Her right ankle and her calves ached. Her nails were ragged and torn. The clothing that had started out so fresh was filthy. A man who might have been her husband had attacked her in the house of a dead woman. Her brother-in-law told her not to go home because her husband had gone insane.
Suddenly Polly was too tired to stand.
Fifteen yards from the Volvo lay a fallen oak. A limb as big around as the trunk of many adult trees ran in a gentle rollercoaster along the ground.
Polly sat on it, feet dangling like a child’s. Often, when she was out of doors and alone after sunset, she felt like a child. When she was a girl, darkness was her friend, her cloak of invisibility when ogres walked the Earth.

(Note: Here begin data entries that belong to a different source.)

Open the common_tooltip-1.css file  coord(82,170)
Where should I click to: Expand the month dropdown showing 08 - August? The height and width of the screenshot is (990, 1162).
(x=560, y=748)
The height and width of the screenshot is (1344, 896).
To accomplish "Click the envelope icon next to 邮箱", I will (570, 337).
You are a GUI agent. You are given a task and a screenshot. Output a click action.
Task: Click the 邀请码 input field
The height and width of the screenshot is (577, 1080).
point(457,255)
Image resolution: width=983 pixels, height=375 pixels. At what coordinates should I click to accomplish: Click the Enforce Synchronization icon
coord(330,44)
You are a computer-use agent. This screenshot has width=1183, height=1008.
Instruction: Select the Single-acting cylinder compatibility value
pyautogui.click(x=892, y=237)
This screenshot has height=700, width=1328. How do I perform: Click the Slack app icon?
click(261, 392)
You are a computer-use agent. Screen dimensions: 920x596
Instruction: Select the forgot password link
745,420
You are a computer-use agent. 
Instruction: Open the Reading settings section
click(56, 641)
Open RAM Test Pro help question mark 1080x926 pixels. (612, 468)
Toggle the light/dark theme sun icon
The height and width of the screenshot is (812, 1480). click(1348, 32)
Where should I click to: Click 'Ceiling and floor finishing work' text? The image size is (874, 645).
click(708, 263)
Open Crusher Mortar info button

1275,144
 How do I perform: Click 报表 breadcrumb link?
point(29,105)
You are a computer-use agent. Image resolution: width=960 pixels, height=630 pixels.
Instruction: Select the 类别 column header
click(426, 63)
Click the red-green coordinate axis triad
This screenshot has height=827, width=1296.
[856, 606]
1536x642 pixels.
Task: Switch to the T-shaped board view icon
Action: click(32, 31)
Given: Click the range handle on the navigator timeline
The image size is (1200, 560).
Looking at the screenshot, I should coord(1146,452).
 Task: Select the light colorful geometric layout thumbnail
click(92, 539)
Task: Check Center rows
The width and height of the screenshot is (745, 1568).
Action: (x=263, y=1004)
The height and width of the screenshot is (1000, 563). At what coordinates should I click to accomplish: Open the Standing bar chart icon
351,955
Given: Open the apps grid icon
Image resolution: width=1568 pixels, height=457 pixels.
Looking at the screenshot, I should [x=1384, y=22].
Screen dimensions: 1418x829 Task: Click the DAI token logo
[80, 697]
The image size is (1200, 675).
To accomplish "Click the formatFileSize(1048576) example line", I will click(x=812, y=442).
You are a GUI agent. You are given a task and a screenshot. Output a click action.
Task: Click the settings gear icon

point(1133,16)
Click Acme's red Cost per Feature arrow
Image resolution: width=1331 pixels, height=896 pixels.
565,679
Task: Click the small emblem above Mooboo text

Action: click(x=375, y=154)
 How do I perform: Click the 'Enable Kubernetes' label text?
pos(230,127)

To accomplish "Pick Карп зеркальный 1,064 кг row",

Trouble would start, and she would go out the small trap door in the back bedroom that let into a luggage compartment under the trailer house. From there, she would run across the open space-the “lawn” her mother called it, where the weeds were kept mowed some of the time-and hide in a hollow at the roots of a fallen tree. Her hiding place was framed on three sides by the rotting trunk of the hardwood.
In the Mississippi woods, there must have been fire ants and red bugs, mosquitoes and ticks, but Polly didn’t remember being bitten. She remembered feeling safe, invisible, and invulnerable. She was close enough to the trailer she could hear the shouting but it sounded far away, in some other little girl’s reality. That’s what the past twenty hours felt like. Those terrible things had happened, but they had happened to someone else a long time ago. For the moment, she was safe, invisible in the arms of a night tree.
Note by note, the Pinteresque concert of the night returned: a peeper, then ten, a night bird, the whispered timpani of claws in the undergrowth.
Time passing at its inimitable petty pace.
Hypnotized by the warmth and the living quiet, she let her thoughts float up from the deep.
Marshall had “gone berserk,” Danny said.
Berserk? Berserker rage? Chopping through walls with the axe? Crockery off the balcony? Raping and pillaging from a Viking’s longboat?
“Berserk,” Danny’d said.
Polly saw her husband cleaning a bloodstained axe. She had found a murdered woman, a woman who knew secrets Polly had shared only with him.